» TASK INSTRUCTIONS: Please restate the records that follow word for word, omitting any images.

» Dataset entries:
[Start of Attachment]

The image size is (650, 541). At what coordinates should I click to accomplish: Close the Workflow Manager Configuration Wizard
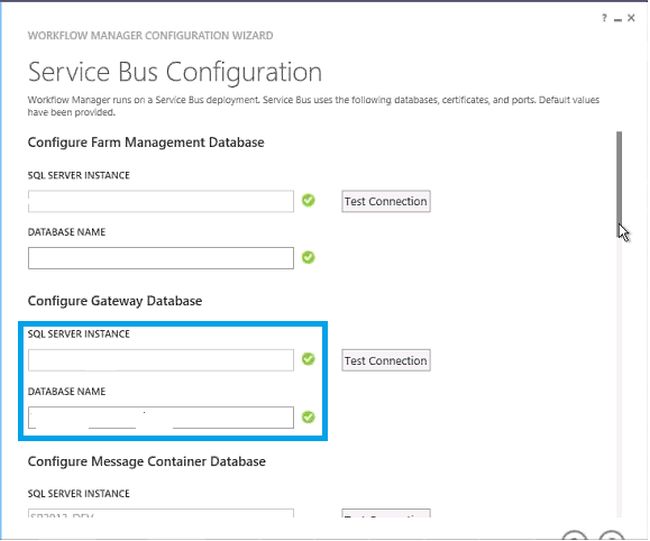coord(632,18)
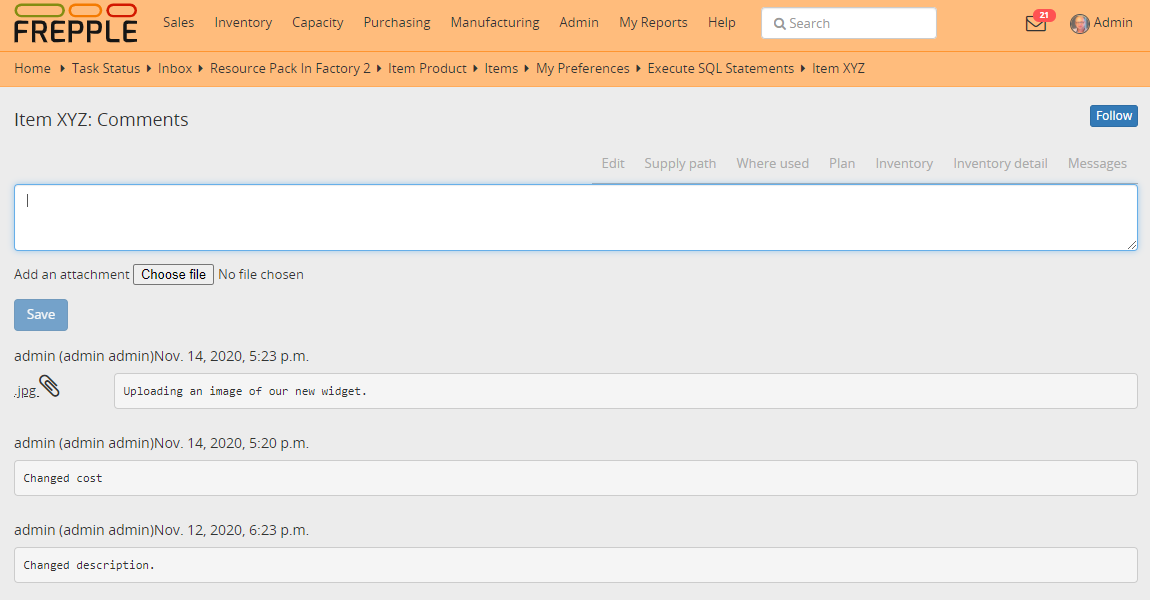Click the Save comment button
The height and width of the screenshot is (600, 1150).
click(41, 314)
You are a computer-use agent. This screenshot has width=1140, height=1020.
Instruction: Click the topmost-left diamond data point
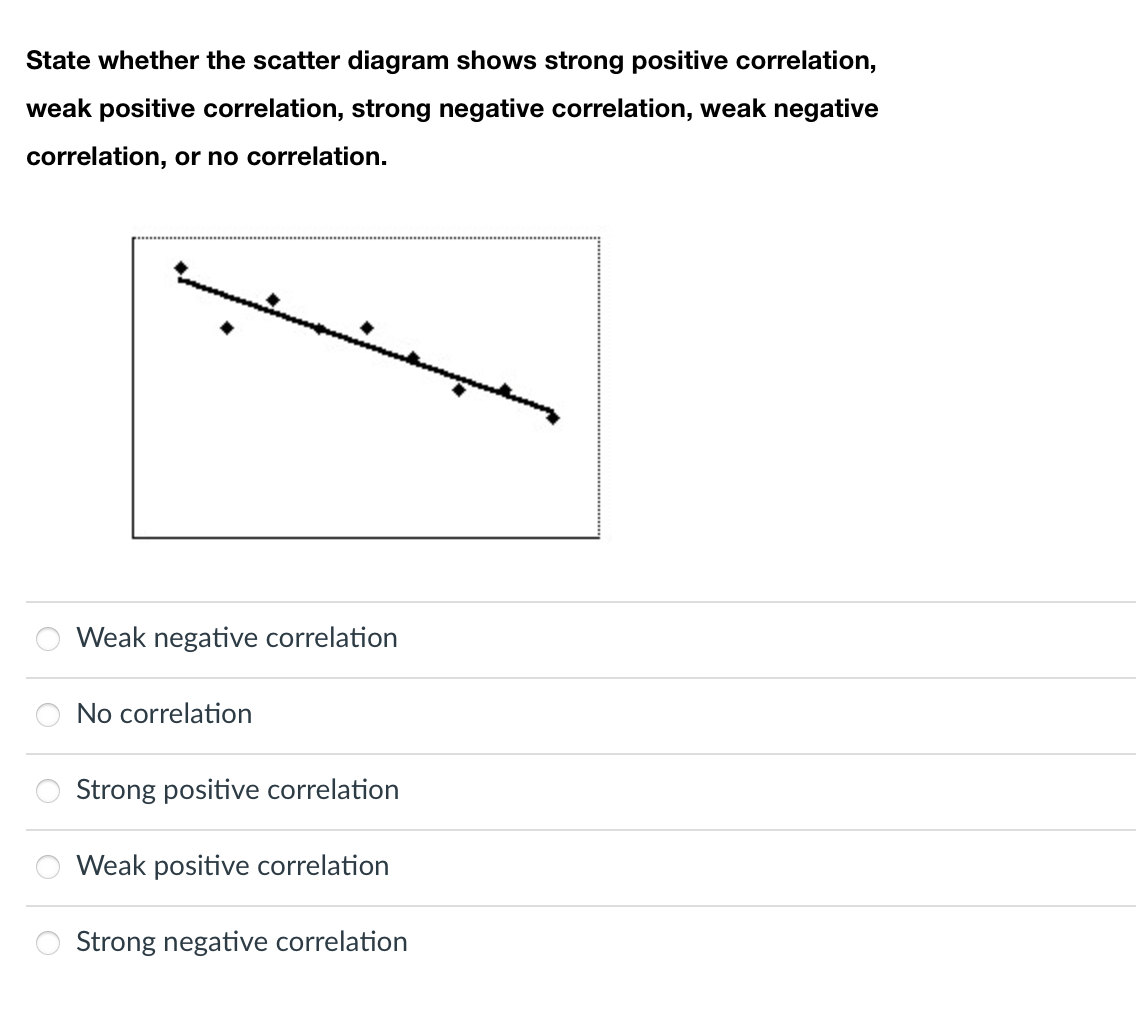coord(181,267)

[End of Attachment]

» RESPONSE AREA:
The image size is (650, 541). At what coordinates should I click to accomplish: Close the Workflow Manager Configuration Wizard
coord(632,18)
Click the Save comment button
The height and width of the screenshot is (600, 1150).
click(41, 314)
You are a computer-use agent. This screenshot has width=1140, height=1020.
Instruction: Click the topmost-left diamond data point
coord(181,267)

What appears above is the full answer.